[Written request] Pull out the lines of the records starting at the line that contains "Task: Point to the 拉萨 label" and ending at the line that contains "Action: (104, 519)", including both, and reproduce them without any change.

[Extracted entries]
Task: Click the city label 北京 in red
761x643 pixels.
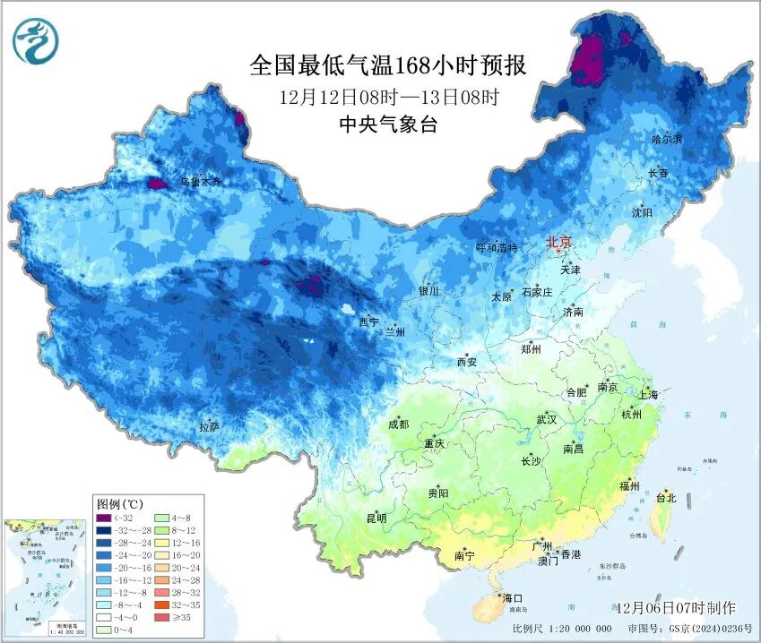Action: (559, 242)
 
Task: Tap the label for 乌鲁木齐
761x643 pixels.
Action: (199, 182)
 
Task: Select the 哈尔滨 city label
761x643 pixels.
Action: (667, 139)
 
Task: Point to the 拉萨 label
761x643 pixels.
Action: (209, 426)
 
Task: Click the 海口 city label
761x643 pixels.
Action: (512, 598)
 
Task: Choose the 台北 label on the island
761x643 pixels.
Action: (666, 498)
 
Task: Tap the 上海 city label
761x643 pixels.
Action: (647, 395)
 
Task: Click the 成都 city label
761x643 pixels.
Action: (399, 424)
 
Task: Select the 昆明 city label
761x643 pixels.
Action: (376, 518)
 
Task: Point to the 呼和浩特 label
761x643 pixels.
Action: (496, 248)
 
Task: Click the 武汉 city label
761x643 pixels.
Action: (546, 419)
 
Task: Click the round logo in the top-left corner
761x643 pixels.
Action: (34, 40)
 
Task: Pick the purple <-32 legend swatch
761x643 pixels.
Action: (104, 519)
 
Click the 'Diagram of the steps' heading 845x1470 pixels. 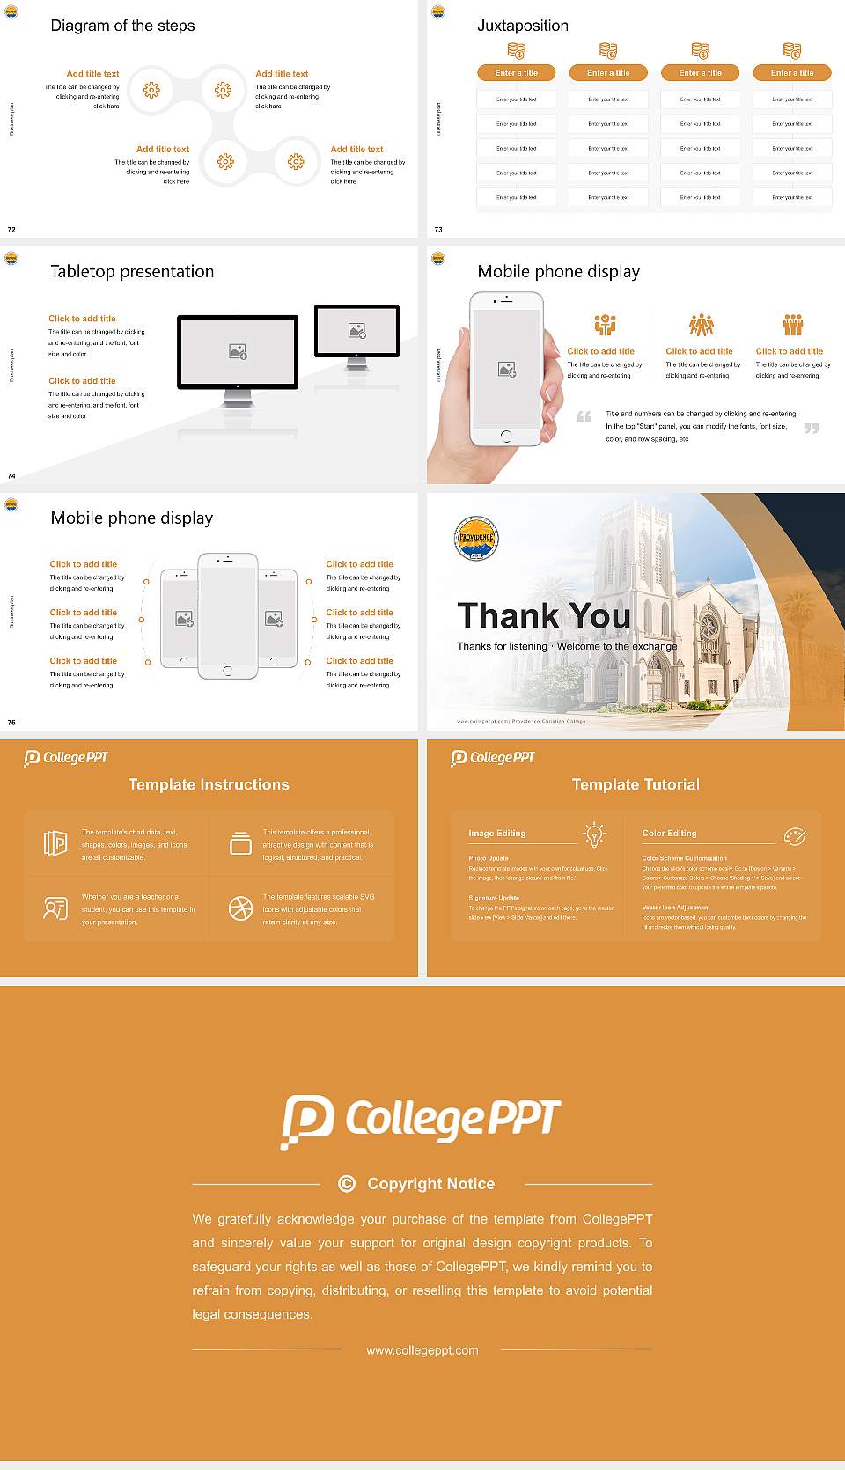point(122,26)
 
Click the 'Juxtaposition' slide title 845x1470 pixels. point(522,26)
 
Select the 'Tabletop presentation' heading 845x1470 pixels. point(132,271)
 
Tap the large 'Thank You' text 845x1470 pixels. point(543,616)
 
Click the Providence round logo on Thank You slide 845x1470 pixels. point(476,539)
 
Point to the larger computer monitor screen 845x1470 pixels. point(238,351)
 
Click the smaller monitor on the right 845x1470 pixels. point(356,331)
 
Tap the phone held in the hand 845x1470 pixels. point(505,368)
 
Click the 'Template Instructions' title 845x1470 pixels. point(209,784)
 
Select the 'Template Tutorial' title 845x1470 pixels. point(636,784)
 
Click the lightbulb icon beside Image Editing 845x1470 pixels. point(595,834)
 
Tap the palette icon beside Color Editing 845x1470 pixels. point(795,835)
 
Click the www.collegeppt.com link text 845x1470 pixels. point(422,1350)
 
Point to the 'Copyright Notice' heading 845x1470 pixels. point(430,1184)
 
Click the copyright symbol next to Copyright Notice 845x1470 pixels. point(347,1184)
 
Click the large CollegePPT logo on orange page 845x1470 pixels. point(421,1121)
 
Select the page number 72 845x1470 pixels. point(11,230)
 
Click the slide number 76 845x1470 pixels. point(11,723)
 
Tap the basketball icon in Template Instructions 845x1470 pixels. point(240,908)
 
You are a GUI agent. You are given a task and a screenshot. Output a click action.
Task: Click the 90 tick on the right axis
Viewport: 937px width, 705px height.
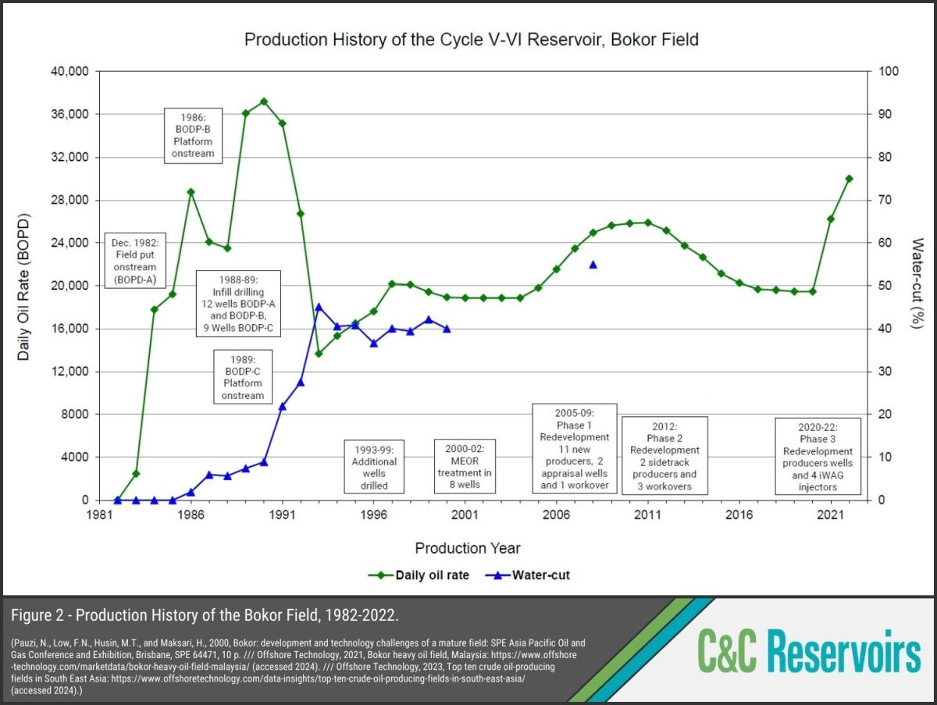889,114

[Solution to this task]
Task: Point to the 拉萨 label
761x643 pixels.
Action: (209, 426)
 
Task: Click the 海口 city label
761x643 pixels.
Action: (512, 598)
 
Task: Choose the 台北 label on the island
761x643 pixels.
Action: (666, 498)
 
Task: Tap the 上海 city label
761x643 pixels.
Action: (647, 395)
 
Task: Click the 成都 city label
761x643 pixels.
Action: (399, 424)
 
Task: Select the 昆明 city label
761x643 pixels.
Action: (376, 518)
 
Task: Point to the 呼和浩特 label
761x643 pixels.
Action: (496, 248)
 
Task: Click the 武汉 city label
761x643 pixels.
Action: (546, 419)
 
Task: Click the round logo in the top-left corner
761x643 pixels.
Action: (34, 40)
 
Task: Pick the purple <-32 legend swatch
761x643 pixels.
Action: (104, 519)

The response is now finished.